**The problem:** Quote the rows below word for word, beginning at the first row and stopping after the line that contains "The width and height of the screenshot is (275, 178).". Omit the pictures from your answer.

======== Supplied data ========

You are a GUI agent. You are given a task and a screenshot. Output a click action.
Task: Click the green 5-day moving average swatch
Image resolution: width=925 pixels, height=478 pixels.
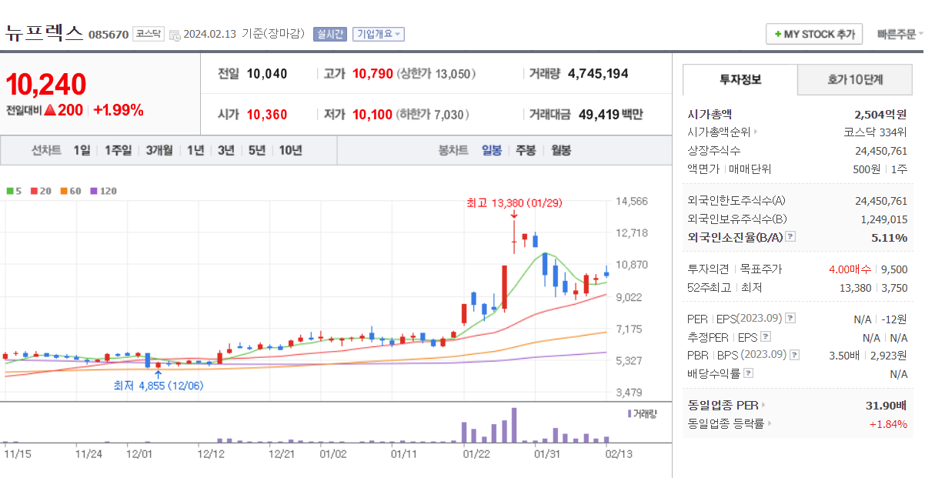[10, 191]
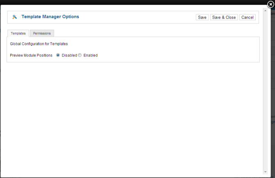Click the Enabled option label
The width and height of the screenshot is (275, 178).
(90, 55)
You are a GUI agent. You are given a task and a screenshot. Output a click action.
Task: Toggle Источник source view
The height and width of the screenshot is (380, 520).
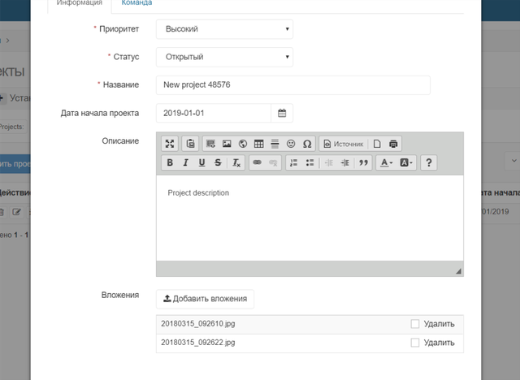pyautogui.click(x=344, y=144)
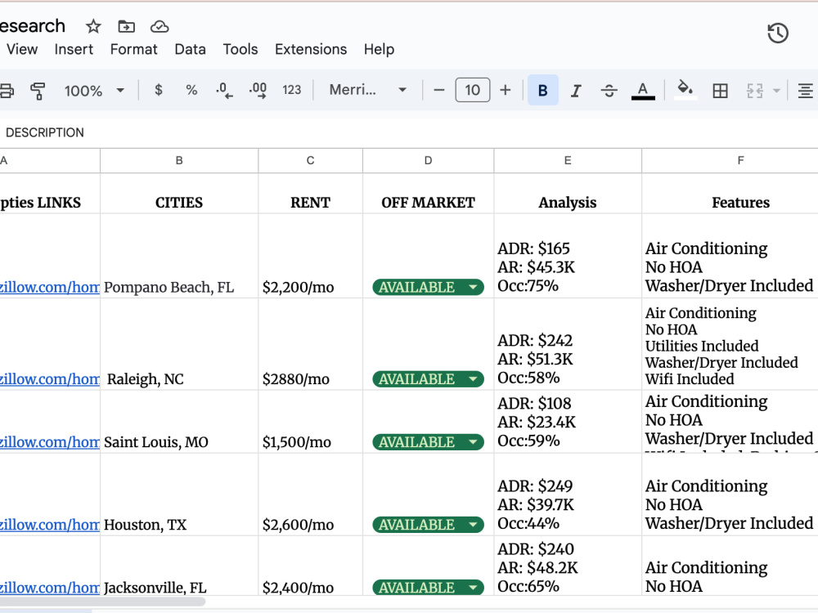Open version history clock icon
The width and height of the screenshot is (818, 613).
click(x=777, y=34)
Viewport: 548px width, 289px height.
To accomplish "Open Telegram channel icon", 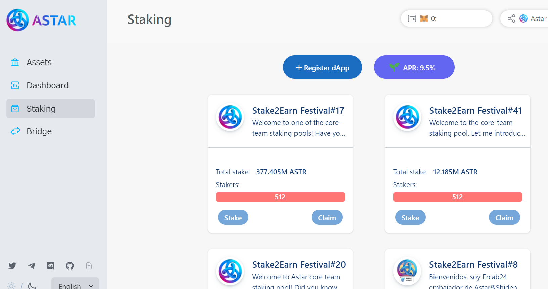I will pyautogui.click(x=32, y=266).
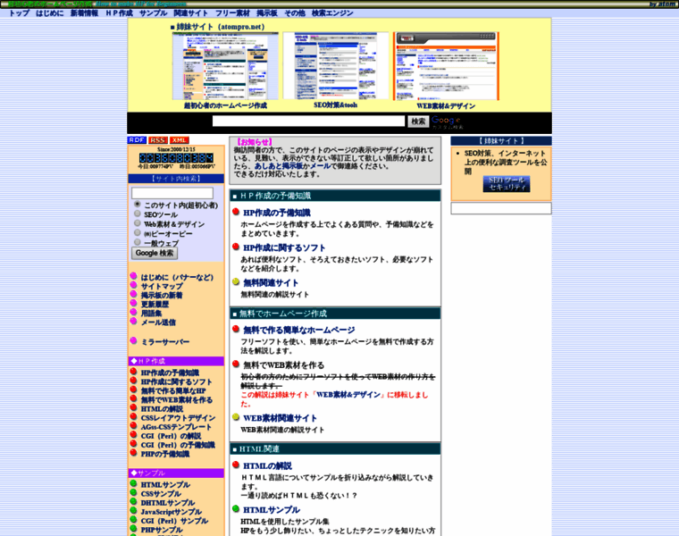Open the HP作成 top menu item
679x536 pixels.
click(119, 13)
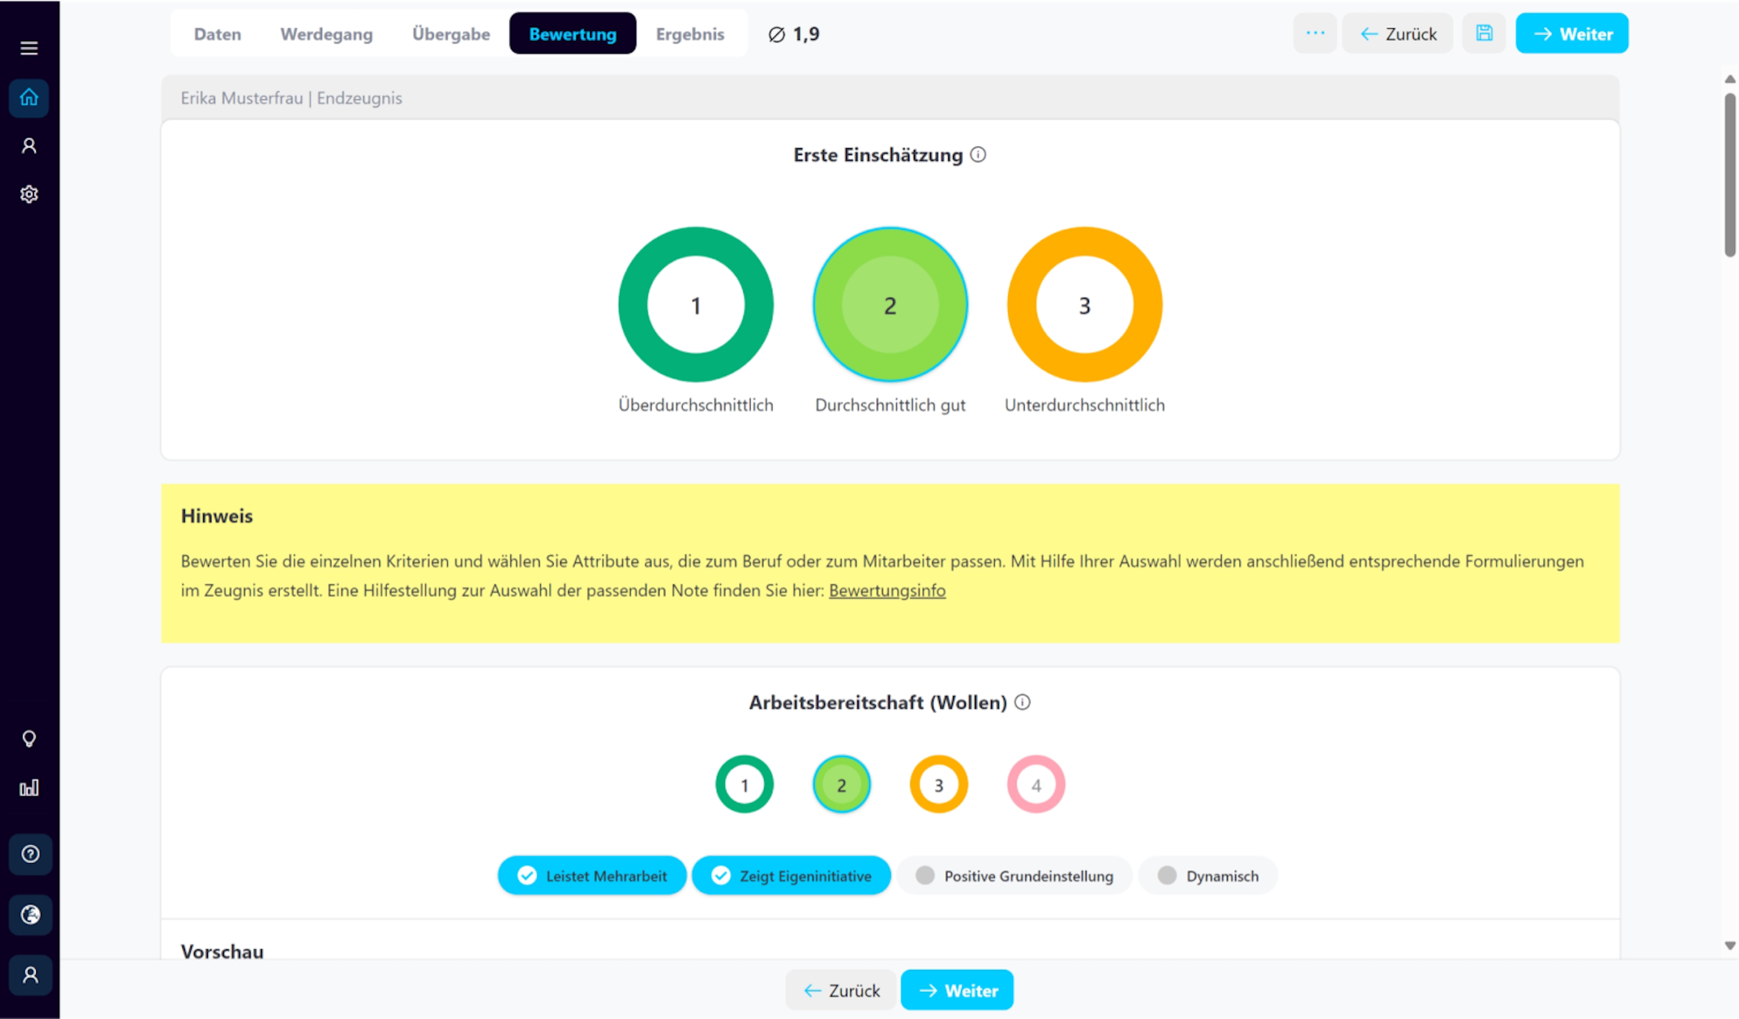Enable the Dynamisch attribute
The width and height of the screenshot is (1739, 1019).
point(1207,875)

========

**Result for this exercise:**
You are a GUI agent. You are given a task and a screenshot. Output a click action.
Task: Click the green 5-day moving average swatch
Image resolution: width=925 pixels, height=478 pixels.
[10, 191]
Click the Enabled option label
The width and height of the screenshot is (275, 178).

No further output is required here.